Saturday, January 30, 2016

Broadripple is Burning

Friday, January 29, 2016

Unimpressed With Winter

Wednesday, January 27, 2016

The In-Between

I drove home under a thousand stars. Maybe it's the older glass, or maybe it was just the size of the cab, but the sky looks bigger from the bench seat of an '89 F150.

I was listening to Lord Huron and could not stop smiling. The moon was so large, and as I drove past School House Pond it created the line of reflection usually reserved for postcards and movies. Sometimes this world is so goddamned beautiful. I never grow tired of realizing that.

This is an in-between time for me. I'm in-between books, in-between jean sizes, in-between falling in love, in-between stages of me. So much possibility and potential is ahead. So many stories to learn and tell. I am excited. I was so glad to be on this particular road, on this particular night, with the people and places that have fallen into my luck.
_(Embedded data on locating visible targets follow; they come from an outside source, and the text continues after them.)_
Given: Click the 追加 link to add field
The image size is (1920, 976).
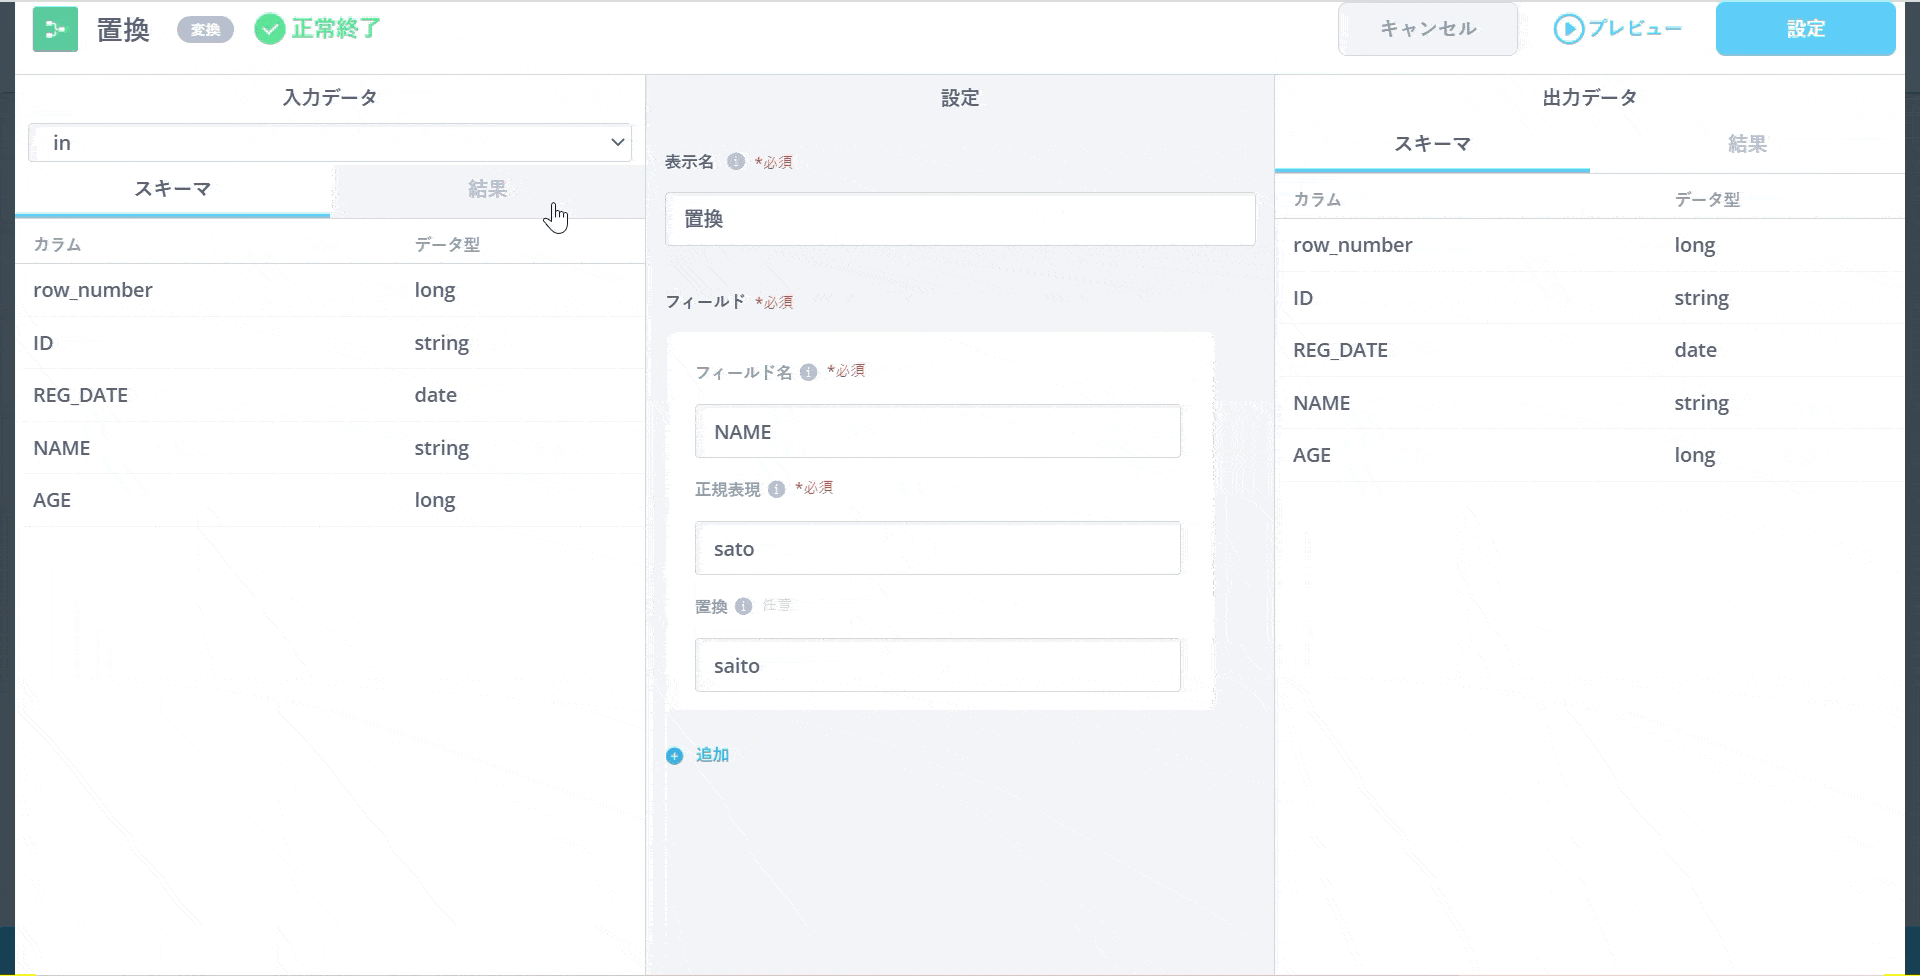Looking at the screenshot, I should coord(712,755).
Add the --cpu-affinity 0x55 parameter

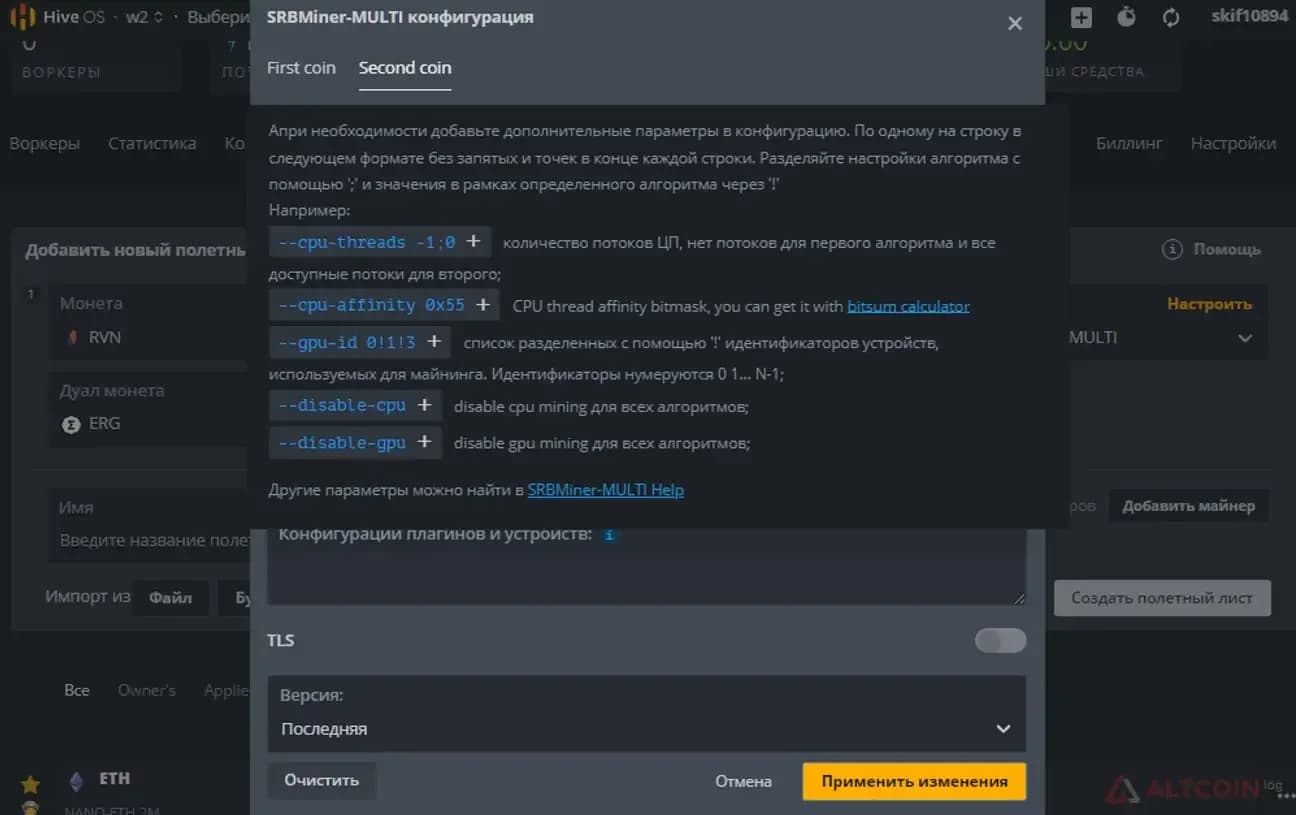tap(483, 305)
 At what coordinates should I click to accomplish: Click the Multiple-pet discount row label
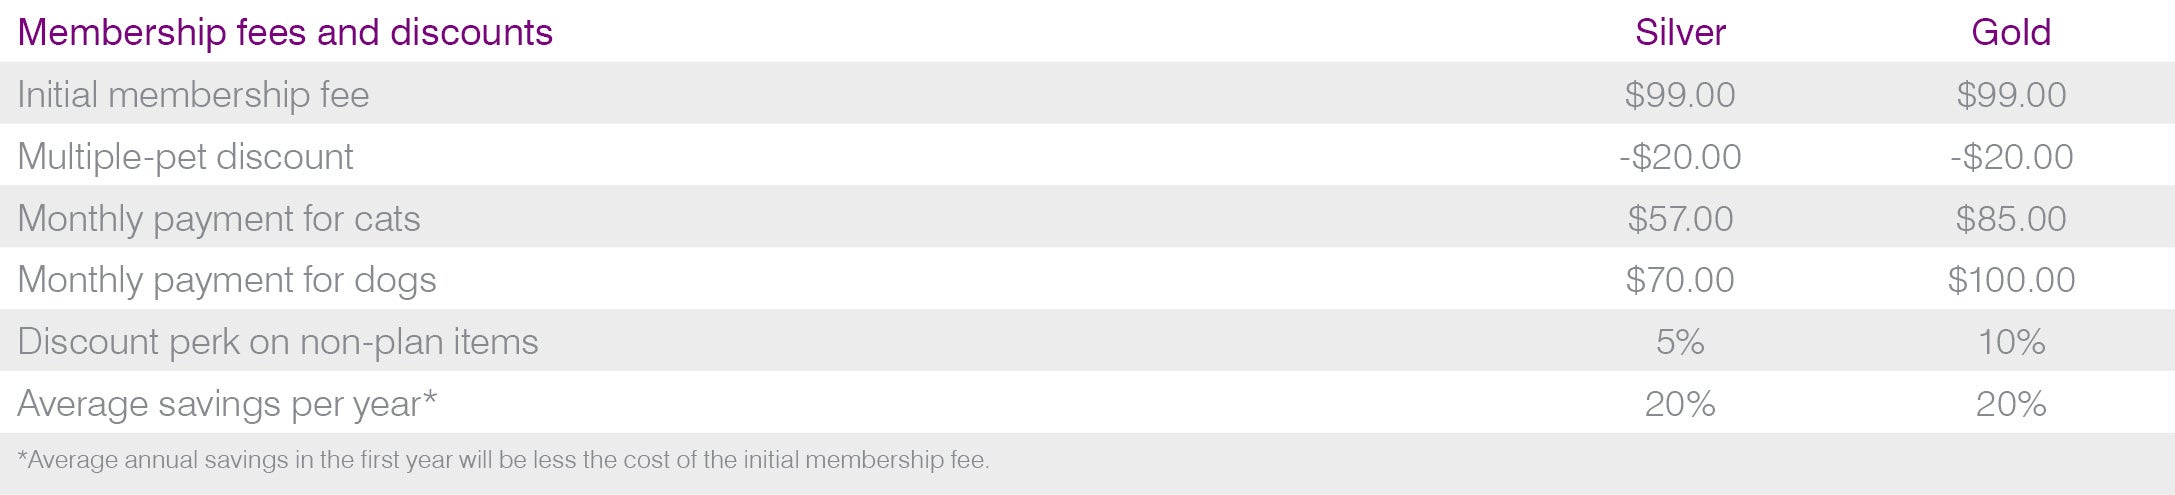185,157
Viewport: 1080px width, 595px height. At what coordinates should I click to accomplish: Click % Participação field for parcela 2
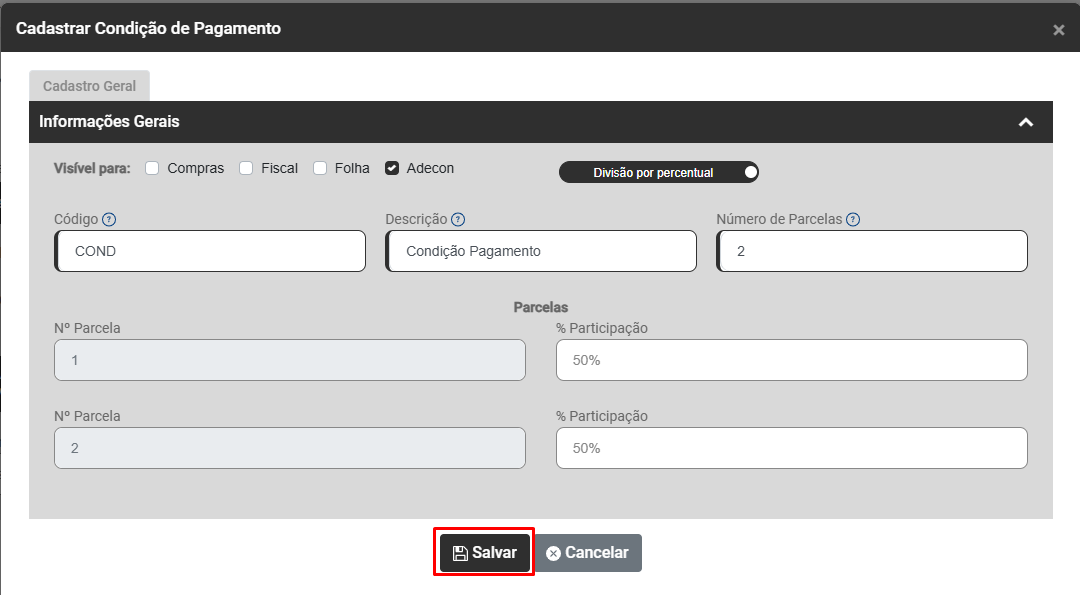[x=791, y=448]
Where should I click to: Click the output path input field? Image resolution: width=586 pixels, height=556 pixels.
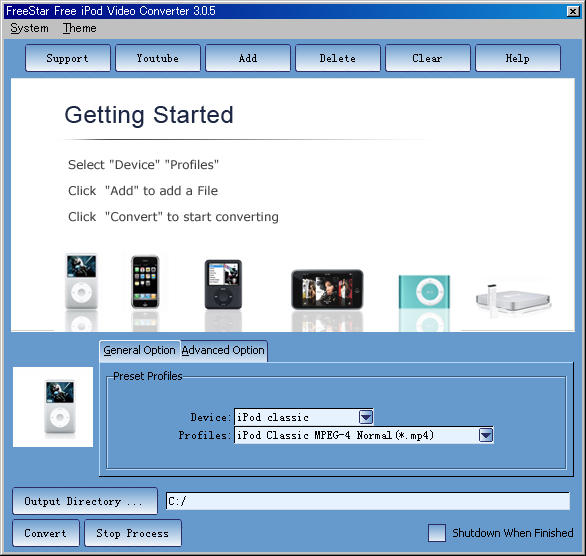coord(368,501)
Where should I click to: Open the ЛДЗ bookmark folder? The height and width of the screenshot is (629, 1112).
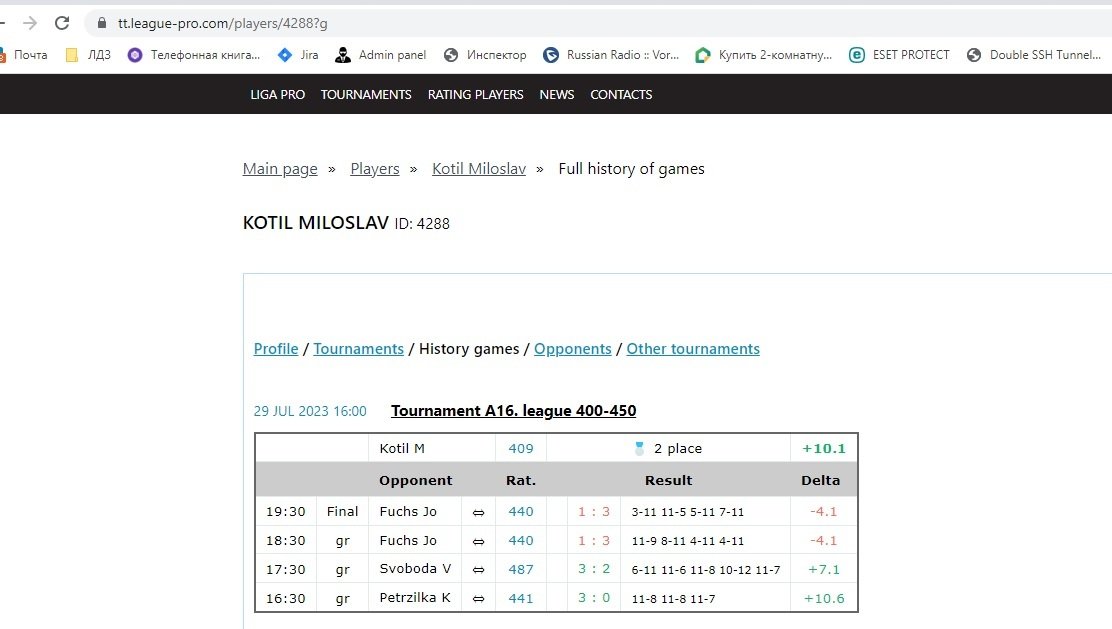tap(88, 55)
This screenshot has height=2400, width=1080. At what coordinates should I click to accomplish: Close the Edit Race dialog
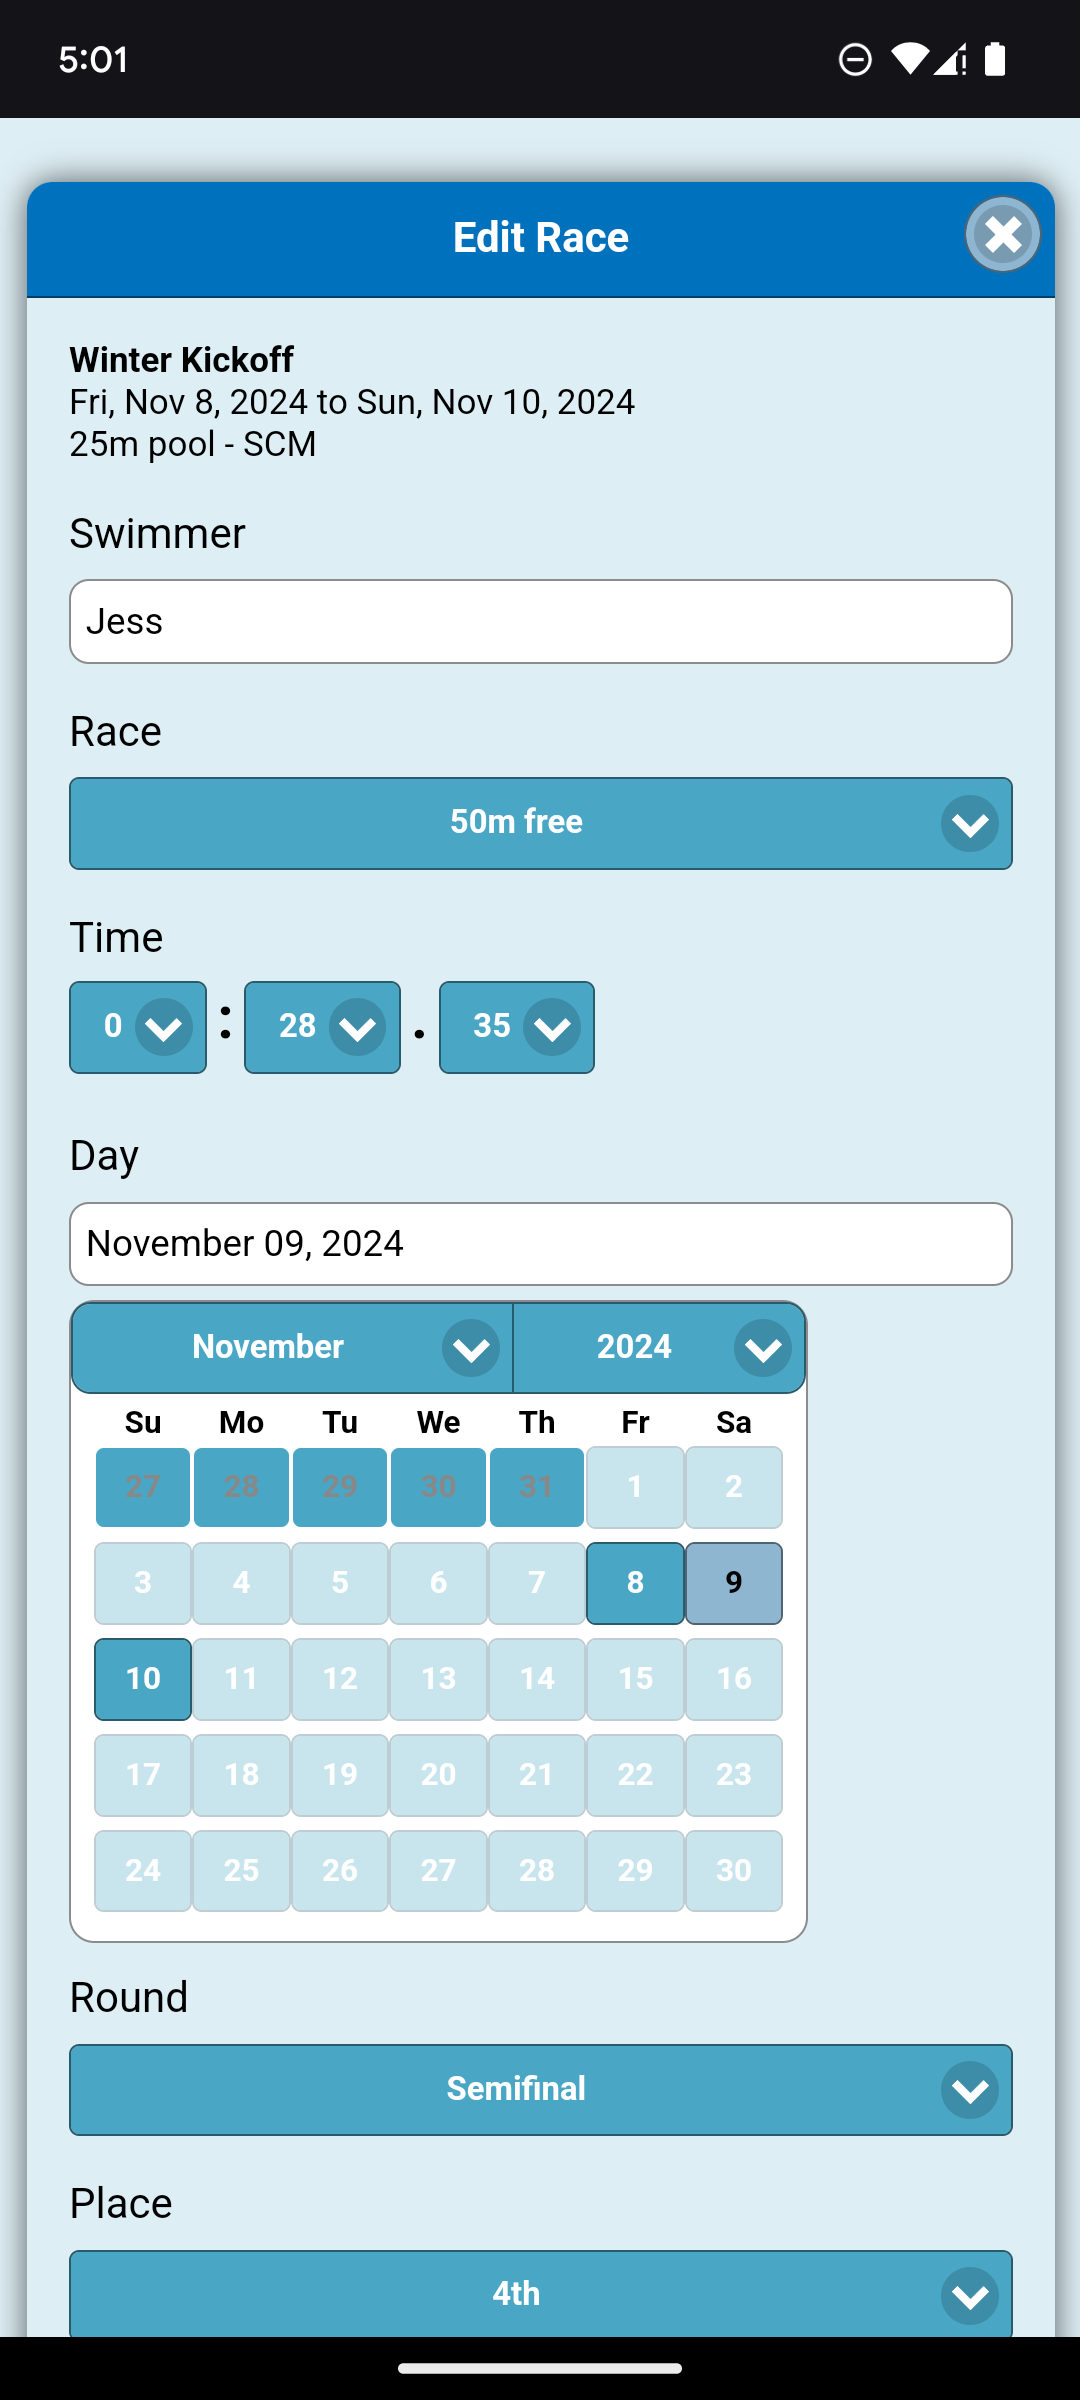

I can't shake the feeling of how much better things are going to turn out, how the struggling times are behind me. How change is running right beside this old truck on this perfect night like a dark animal.

I get these hints all the time.

Hints like the way the wind caught under Anna Kendrick's feathers and she maneuvered just right at the last minute to land perfectly on my fist. She looked up after that trick of wind and so did I. Above us were at least 30 crows, circling and silent. They came out of nowhere. We were just a bend in the trail from an open pasture perfect for rabbit hunting. But the crows weren't focused on us. Confused,  I gripped her jesses a little tighter as we rounded to the opening in the trail and there was a huge bald eagle, just above us,. She was being chased by the murder. I had never been more grateful for quiet crows. They were chasing away the eagle that would have chased Anna to death had they not warned us. We skated.

And other hints, too, like the time I rode Merlin up a winding trail and doe spooked us. Instead of running away she ran alongside us and Merlin moved so fast to race her I didn't have time to be scared. My body just knew what to do, trained by hours on the trails. Heels down, head leaning over his strong neck, body tense, ready to fly. The deer skirted away to the right and those five seconds will always be perfect. I am over panicking at what is scary. My body knows what to do now.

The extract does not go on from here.